• **TASK TO CARRY OUT**
Reproduce the entries from the line containing "500x473 pixels." up to and including the line containing "point(29,559)", changing "express delivery" to "overnight delivery" and leaving everything else unaltered.

• **PROVIDED RECORDS**

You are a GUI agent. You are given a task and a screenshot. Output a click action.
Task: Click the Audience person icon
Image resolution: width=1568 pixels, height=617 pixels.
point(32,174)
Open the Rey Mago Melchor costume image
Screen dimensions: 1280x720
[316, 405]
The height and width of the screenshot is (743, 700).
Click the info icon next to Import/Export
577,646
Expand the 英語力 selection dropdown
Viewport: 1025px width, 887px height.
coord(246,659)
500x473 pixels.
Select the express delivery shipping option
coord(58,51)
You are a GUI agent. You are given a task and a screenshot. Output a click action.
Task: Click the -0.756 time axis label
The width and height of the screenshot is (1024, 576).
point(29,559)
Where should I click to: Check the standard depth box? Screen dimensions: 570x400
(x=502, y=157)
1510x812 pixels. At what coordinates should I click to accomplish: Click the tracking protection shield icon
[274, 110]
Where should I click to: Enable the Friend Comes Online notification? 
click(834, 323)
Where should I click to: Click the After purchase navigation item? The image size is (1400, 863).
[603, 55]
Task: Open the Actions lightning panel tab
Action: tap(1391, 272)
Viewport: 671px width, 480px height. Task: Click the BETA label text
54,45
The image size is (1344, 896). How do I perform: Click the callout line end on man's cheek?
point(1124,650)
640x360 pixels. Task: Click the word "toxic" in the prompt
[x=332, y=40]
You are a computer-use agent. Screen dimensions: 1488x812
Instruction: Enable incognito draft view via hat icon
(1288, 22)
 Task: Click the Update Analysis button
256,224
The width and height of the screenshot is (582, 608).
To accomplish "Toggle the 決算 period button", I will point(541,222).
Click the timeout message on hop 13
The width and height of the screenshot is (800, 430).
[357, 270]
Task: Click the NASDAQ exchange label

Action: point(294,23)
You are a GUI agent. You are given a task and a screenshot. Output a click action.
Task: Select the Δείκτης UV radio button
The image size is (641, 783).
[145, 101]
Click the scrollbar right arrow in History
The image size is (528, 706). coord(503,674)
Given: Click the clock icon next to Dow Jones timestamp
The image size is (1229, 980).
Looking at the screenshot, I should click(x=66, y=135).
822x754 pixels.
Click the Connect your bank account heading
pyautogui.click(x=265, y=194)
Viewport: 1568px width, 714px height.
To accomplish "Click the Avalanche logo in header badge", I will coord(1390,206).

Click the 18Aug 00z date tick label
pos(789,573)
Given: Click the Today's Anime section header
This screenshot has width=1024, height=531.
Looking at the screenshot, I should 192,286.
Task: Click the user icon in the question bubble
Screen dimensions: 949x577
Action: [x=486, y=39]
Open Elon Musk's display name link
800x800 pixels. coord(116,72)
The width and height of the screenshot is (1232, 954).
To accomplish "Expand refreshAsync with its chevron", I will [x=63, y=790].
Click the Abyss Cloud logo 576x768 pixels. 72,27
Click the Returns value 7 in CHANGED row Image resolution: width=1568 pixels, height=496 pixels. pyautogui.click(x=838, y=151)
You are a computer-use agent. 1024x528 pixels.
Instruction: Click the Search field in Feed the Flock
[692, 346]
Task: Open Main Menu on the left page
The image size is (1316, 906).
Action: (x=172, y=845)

• **EXERCISE RESULT**
500x473 pixels.
Select the overnight delivery shipping option
coord(58,51)
You are a GUI agent. You are given a task and a screenshot. Output a click action.
Task: Click the -0.756 time axis label
The width and height of the screenshot is (1024, 576).
point(29,559)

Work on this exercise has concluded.